浪里挑花近乎轻描淡写的语气三两笔描绘出的,却是无与伦比的惊天密谋。
哪怕我在前来冀州的一路上来回揣测李天麟的具体计划,对他的谋求有所猜想,真正听到他说出来时,也被这个野心勃勃的计划震得瞪目结舌。
唐禹仁是第一个反应过来的人,并且道出了疑问:“所以前辈想要我们通过冷蔷薇这条线去接触花间派掌门?若我们没有得知这份谋划呢?想来前辈也有另外的门路吧?”
李天麟点头道:“自然。实际上,我们与活动在冀州界内,花间派八朵金花之一的梅秀君有所联络。不过她与林夏妍又有不同,她从一开始便十分抗拒与青莲教和姜飞熊的合作,因此在派内被孤立了。虽然她辈份够高,武功也不差,但已不是花间派内的核心人物了,要通过她的人脉关系寻到凌秋函,会是件让人头疼的事。”
“所以秦师妹将你们送来,实在是帮了我个大忙,因为我还未下定决心该走哪条路。林夏妍虽然出于理念应也会对反对与青莲教合作,但她向来不在意掌门与长老的决策,只在乎培育弟子,看护派内的产业。事实上,凌秋函与林夏妍两个均是上代掌门的亲传弟子,而且在与叛军同流合污之前,花间派过去十年的弟子辈,有近三分之一都是她亲自教导过的,因此她的地位十分超然。只要她没有直接对抗姜飞熊的意思,花间派也无法将她排除于高层之外。”
唐禹仁又问道:“原来如此,既然冷蔷薇有如此强大的人脉,那也许确实可行。不过,前辈又是如何能够确保凌秋函会答应呢?人心莫测,又有什么东西是能有绝对的把握,让人无法拒绝呢?”
“确实。武功再高,也无法洞悉人心的变幻。我只能从过往与如今的行动为佐证,推断出花间派高层的心愿与野望。你是从一开始便与青莲教和花间派对上的人,你觉得她们最想要的东西是什么?”李天麟反问道。
唐禹仁毫无犹豫地答道:“让门派彻底洗白,能够与六大派一样,被世俗所憧憬,所敬仰,而不是被惧怕,被觊觎……原来如此,前辈想要给予的,便是一个这样的机会么?那确实很难拒绝。何况若是花间派真的愿意配合朝廷对付宁王,那官府会很乐意给她们一个合法的身份。”
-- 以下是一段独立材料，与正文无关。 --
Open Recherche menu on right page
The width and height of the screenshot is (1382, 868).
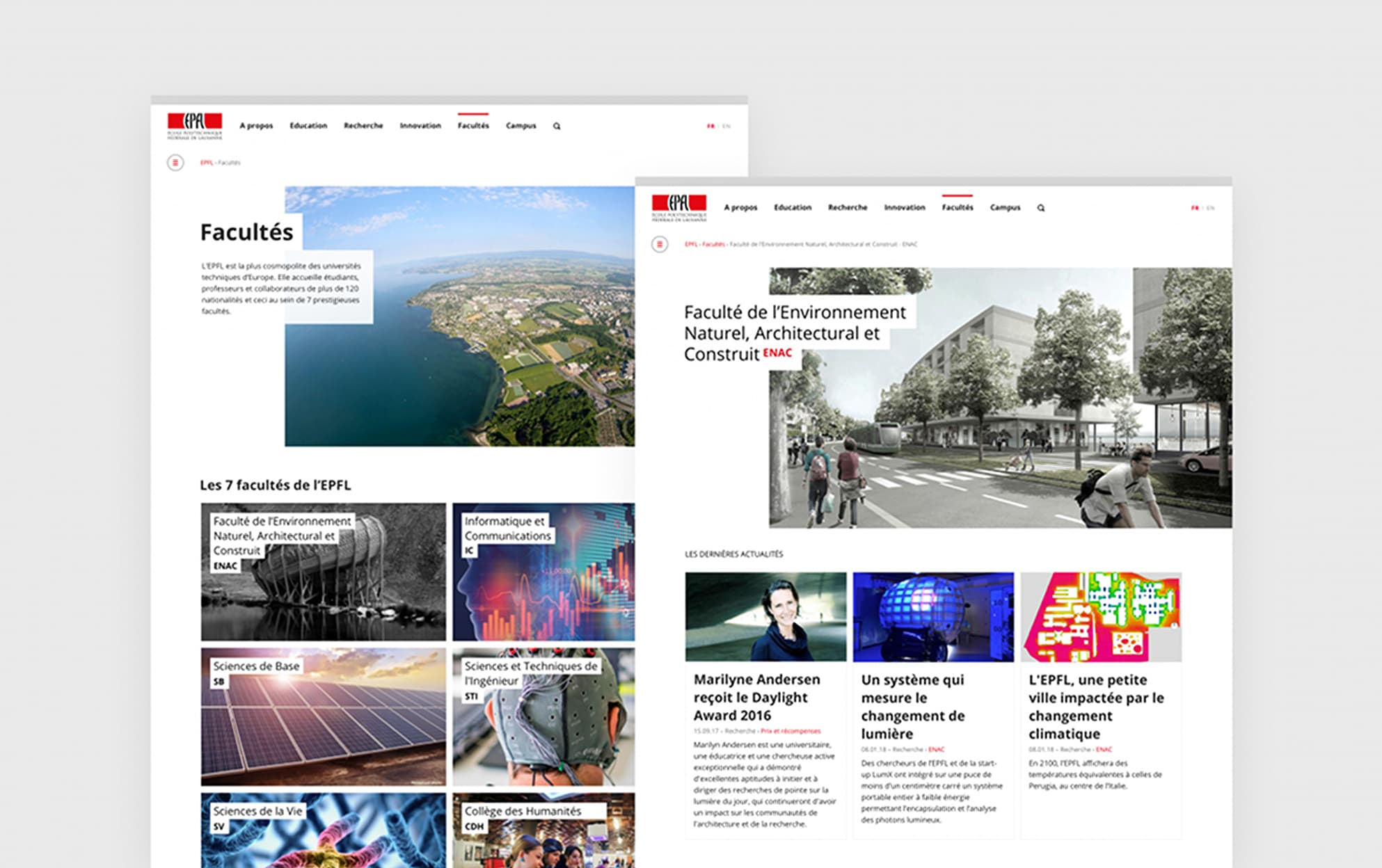point(847,207)
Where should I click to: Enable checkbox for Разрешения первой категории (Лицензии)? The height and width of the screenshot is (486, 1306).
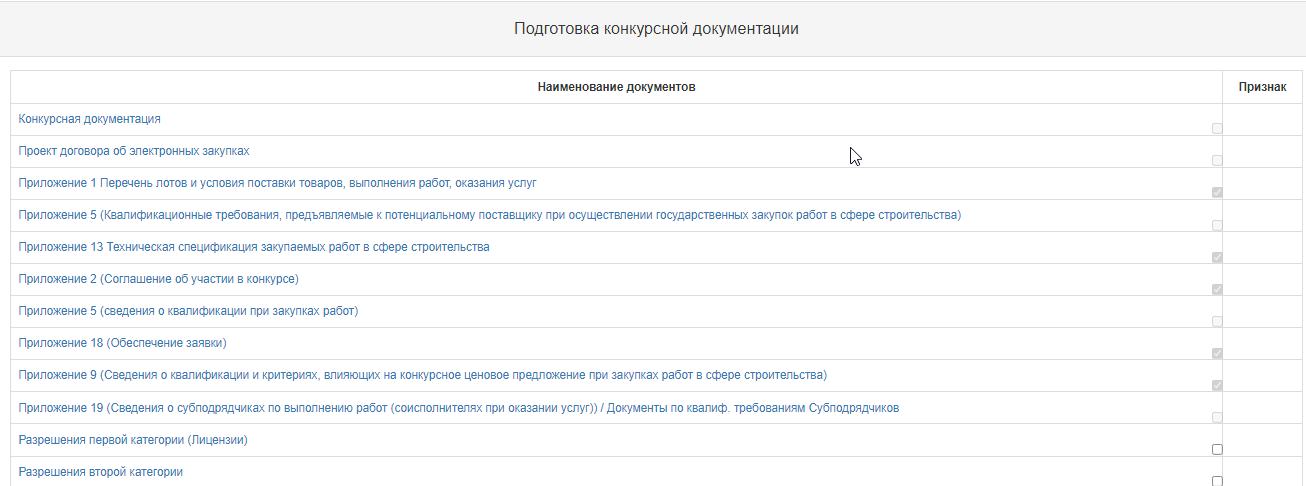coord(1217,449)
李天麟轻笑道:“很聪明,不完全对,但也足够接近了。不过,这也不能怪你。”
他的语气让我们自然而然地以为,他会解释为什么唐禹仁的猜测不对。
但他突然收声了,微微眯起眼睛看着薛槿乔和卓文雁,好像在心里确认着什么,停止了数秒后才继续说道,“实际上,大燕几乎所有人都会认为,朝堂上有靠山,或者依附一个强大的势力,是为自身的安全和地位最好的着想。这种想法没错,因为人多势众力量才大,是从古至今的大道理。而有什么势力能比朝廷人更多,力量更大呢?”
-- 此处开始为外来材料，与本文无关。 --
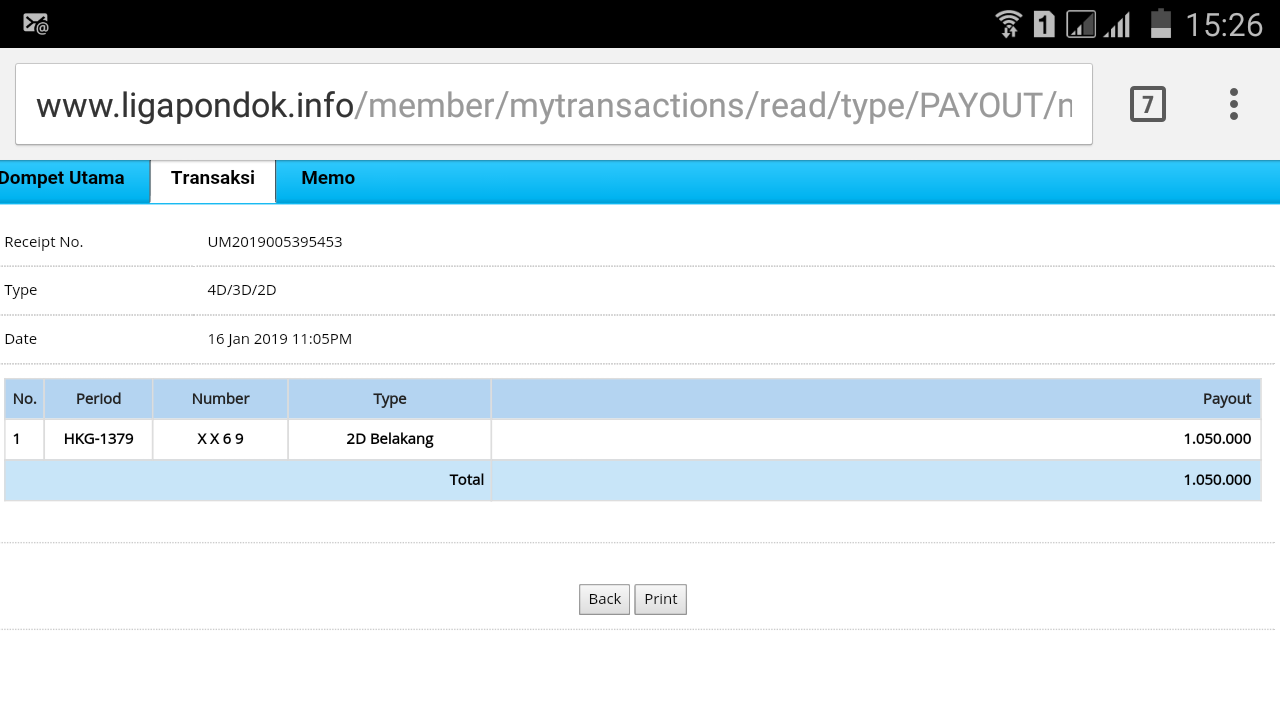Select the Transaksi tab

pos(212,179)
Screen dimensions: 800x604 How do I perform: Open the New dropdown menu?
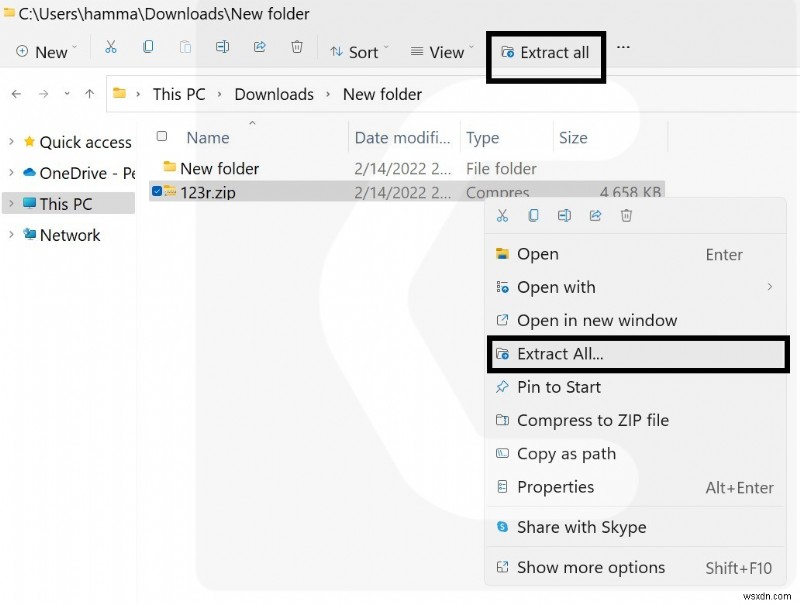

“但是……朝廷能让你成为白道,自然也能让你成为黑道。什么是黑的什么是白的,不是由你决定的,而是由朝堂,由大燕皇室决定的,花间派的高层不会连这一点也想不通。我也相信就算她们投诚了,也不会就真的以为她们能够高枕无忧了。所以,到底是什么能够让这群游走在黑与白之间,已经犯下了不可饶恕之错的女子们,有足以倒向朝廷而不被清洗的信心呢?”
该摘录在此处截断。